**Activity:** The entries below should be transcribed exactly, every one of them.

Collected data
[Start of section]

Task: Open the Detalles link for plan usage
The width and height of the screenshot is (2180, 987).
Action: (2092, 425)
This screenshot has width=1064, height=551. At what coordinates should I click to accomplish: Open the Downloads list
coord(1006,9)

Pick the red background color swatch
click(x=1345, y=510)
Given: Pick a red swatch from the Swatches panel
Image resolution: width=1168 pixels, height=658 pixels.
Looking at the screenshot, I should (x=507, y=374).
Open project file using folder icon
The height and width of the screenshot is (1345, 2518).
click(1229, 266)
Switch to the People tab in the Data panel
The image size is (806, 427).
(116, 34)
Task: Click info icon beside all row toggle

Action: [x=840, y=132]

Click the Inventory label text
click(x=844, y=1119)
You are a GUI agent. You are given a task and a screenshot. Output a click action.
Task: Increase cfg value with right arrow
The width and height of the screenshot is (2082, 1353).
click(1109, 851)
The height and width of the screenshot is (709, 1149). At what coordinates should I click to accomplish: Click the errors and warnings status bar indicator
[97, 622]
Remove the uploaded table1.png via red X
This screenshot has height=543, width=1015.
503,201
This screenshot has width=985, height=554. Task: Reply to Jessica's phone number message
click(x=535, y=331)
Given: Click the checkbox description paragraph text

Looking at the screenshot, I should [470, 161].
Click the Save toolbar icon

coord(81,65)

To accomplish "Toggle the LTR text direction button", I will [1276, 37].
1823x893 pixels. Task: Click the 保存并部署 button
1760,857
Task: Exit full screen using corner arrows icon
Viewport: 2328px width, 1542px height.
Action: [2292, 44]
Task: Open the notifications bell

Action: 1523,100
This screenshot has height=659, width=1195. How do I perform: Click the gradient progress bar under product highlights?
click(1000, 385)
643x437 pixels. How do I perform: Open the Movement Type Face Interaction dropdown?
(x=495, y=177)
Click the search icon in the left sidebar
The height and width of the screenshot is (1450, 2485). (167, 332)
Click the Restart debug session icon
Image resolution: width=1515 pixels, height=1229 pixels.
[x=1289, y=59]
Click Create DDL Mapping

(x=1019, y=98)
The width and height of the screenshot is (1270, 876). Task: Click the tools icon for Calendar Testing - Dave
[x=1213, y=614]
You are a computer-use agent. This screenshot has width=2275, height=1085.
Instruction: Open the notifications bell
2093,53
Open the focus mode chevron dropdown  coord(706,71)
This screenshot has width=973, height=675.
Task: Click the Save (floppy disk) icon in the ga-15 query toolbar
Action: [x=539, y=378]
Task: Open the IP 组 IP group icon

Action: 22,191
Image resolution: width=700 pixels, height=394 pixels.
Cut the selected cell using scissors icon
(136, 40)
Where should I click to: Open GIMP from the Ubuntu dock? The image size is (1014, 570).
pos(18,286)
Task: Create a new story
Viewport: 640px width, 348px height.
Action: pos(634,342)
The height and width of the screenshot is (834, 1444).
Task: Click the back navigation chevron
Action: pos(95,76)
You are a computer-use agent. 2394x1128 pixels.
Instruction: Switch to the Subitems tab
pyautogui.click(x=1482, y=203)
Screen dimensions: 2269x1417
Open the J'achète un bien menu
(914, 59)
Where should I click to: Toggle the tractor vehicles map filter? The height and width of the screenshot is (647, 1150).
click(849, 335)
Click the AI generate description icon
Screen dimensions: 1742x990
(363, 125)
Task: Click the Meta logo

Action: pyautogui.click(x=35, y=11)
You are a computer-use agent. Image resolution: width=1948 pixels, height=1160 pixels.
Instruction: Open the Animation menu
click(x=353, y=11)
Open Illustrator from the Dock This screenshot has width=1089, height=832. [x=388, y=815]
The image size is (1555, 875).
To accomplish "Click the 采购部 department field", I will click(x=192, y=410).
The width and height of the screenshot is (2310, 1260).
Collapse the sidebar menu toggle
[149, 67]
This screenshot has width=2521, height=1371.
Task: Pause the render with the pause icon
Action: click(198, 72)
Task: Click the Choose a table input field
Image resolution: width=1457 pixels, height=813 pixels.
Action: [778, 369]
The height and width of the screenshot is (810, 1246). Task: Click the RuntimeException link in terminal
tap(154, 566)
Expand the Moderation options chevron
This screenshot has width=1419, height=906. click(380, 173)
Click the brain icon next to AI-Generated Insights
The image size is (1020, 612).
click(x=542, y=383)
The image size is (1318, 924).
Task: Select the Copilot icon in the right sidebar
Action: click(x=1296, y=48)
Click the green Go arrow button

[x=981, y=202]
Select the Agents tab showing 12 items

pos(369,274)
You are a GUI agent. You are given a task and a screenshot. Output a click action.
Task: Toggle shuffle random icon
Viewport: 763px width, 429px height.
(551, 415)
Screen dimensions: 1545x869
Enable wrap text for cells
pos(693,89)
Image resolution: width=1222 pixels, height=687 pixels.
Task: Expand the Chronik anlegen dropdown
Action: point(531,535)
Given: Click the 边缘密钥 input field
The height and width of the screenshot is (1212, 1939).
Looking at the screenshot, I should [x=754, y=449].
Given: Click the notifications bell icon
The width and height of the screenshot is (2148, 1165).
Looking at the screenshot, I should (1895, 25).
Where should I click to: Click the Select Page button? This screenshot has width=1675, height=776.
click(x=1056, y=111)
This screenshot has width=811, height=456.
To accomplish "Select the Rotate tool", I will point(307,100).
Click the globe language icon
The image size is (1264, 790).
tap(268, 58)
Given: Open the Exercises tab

[End of section]

**Completed task:**
Task: Open the Detalles link for plan usage
The width and height of the screenshot is (2180, 987).
Action: (2092, 425)
This screenshot has width=1064, height=551. At what coordinates should I click to accomplish: Open the Downloads list
coord(1006,9)

Pick the red background color swatch
click(x=1345, y=510)
Given: Pick a red swatch from the Swatches panel
Image resolution: width=1168 pixels, height=658 pixels.
Looking at the screenshot, I should (x=507, y=374).
Open project file using folder icon
The height and width of the screenshot is (1345, 2518).
click(1229, 266)
Switch to the People tab in the Data panel
The image size is (806, 427).
(116, 34)
Task: Click info icon beside all row toggle

Action: [x=840, y=132]

Click the Inventory label text
click(x=844, y=1119)
You are a GUI agent. You are given a task and a screenshot. Output a click action.
Task: Increase cfg value with right arrow
The width and height of the screenshot is (2082, 1353).
click(1109, 851)
The height and width of the screenshot is (709, 1149). At what coordinates should I click to accomplish: Click the errors and warnings status bar indicator
[97, 622]
Remove the uploaded table1.png via red X
This screenshot has height=543, width=1015.
503,201
This screenshot has width=985, height=554. Task: Reply to Jessica's phone number message
click(x=535, y=331)
Given: Click the checkbox description paragraph text

Looking at the screenshot, I should [470, 161].
Click the Save toolbar icon

coord(81,65)

To accomplish "Toggle the LTR text direction button", I will [1276, 37].
1823x893 pixels. Task: Click the 保存并部署 button
1760,857
Task: Exit full screen using corner arrows icon
Viewport: 2328px width, 1542px height.
Action: [2292, 44]
Task: Open the notifications bell

Action: 1523,100
This screenshot has height=659, width=1195. How do I perform: Click the gradient progress bar under product highlights?
click(1000, 385)
643x437 pixels. How do I perform: Open the Movement Type Face Interaction dropdown?
(x=495, y=177)
Click the search icon in the left sidebar
The height and width of the screenshot is (1450, 2485). (167, 332)
Click the Restart debug session icon
Image resolution: width=1515 pixels, height=1229 pixels.
[x=1289, y=59]
Click Create DDL Mapping

(x=1019, y=98)
The width and height of the screenshot is (1270, 876). Task: Click the tools icon for Calendar Testing - Dave
[x=1213, y=614]
You are a computer-use agent. This screenshot has width=2275, height=1085.
Instruction: Open the notifications bell
2093,53
Open the focus mode chevron dropdown  coord(706,71)
This screenshot has width=973, height=675.
Task: Click the Save (floppy disk) icon in the ga-15 query toolbar
Action: [x=539, y=378]
Task: Open the IP 组 IP group icon

Action: 22,191
Image resolution: width=700 pixels, height=394 pixels.
Cut the selected cell using scissors icon
(136, 40)
Where should I click to: Open GIMP from the Ubuntu dock? The image size is (1014, 570).
pos(18,286)
Task: Create a new story
Viewport: 640px width, 348px height.
Action: pos(634,342)
The height and width of the screenshot is (834, 1444).
Task: Click the back navigation chevron
Action: pos(95,76)
You are a computer-use agent. 2394x1128 pixels.
Instruction: Switch to the Subitems tab
pyautogui.click(x=1482, y=203)
Screen dimensions: 2269x1417
Open the J'achète un bien menu
(914, 59)
Where should I click to: Toggle the tractor vehicles map filter? The height and width of the screenshot is (647, 1150).
click(849, 335)
Click the AI generate description icon
Screen dimensions: 1742x990
(363, 125)
Task: Click the Meta logo

Action: pyautogui.click(x=35, y=11)
You are a computer-use agent. Image resolution: width=1948 pixels, height=1160 pixels.
Instruction: Open the Animation menu
click(x=353, y=11)
Open Illustrator from the Dock This screenshot has width=1089, height=832. [x=388, y=815]
The image size is (1555, 875).
To accomplish "Click the 采购部 department field", I will click(x=192, y=410).
The width and height of the screenshot is (2310, 1260).
Collapse the sidebar menu toggle
[149, 67]
This screenshot has width=2521, height=1371.
Task: Pause the render with the pause icon
Action: click(198, 72)
Task: Click the Choose a table input field
Image resolution: width=1457 pixels, height=813 pixels.
Action: [778, 369]
The height and width of the screenshot is (810, 1246). Task: Click the RuntimeException link in terminal
tap(154, 566)
Expand the Moderation options chevron
This screenshot has width=1419, height=906. click(380, 173)
Click the brain icon next to AI-Generated Insights
The image size is (1020, 612).
click(x=542, y=383)
The image size is (1318, 924).
Task: Select the Copilot icon in the right sidebar
Action: click(x=1296, y=48)
Click the green Go arrow button

[x=981, y=202]
Select the Agents tab showing 12 items

pos(369,274)
You are a GUI agent. You are given a task and a screenshot. Output a click action.
Task: Toggle shuffle random icon
Viewport: 763px width, 429px height.
(551, 415)
Screen dimensions: 1545x869
Enable wrap text for cells
pos(693,89)
Image resolution: width=1222 pixels, height=687 pixels.
Task: Expand the Chronik anlegen dropdown
Action: point(531,535)
Given: Click the 边缘密钥 input field
The height and width of the screenshot is (1212, 1939).
Looking at the screenshot, I should [x=754, y=449].
Given: Click the notifications bell icon
The width and height of the screenshot is (2148, 1165).
Looking at the screenshot, I should (1895, 25).
Where should I click to: Click the Select Page button? This screenshot has width=1675, height=776.
click(x=1056, y=111)
This screenshot has width=811, height=456.
To accomplish "Select the Rotate tool", I will point(307,100).
Click the globe language icon
The image size is (1264, 790).
tap(268, 58)
Given: Open the Exercises tab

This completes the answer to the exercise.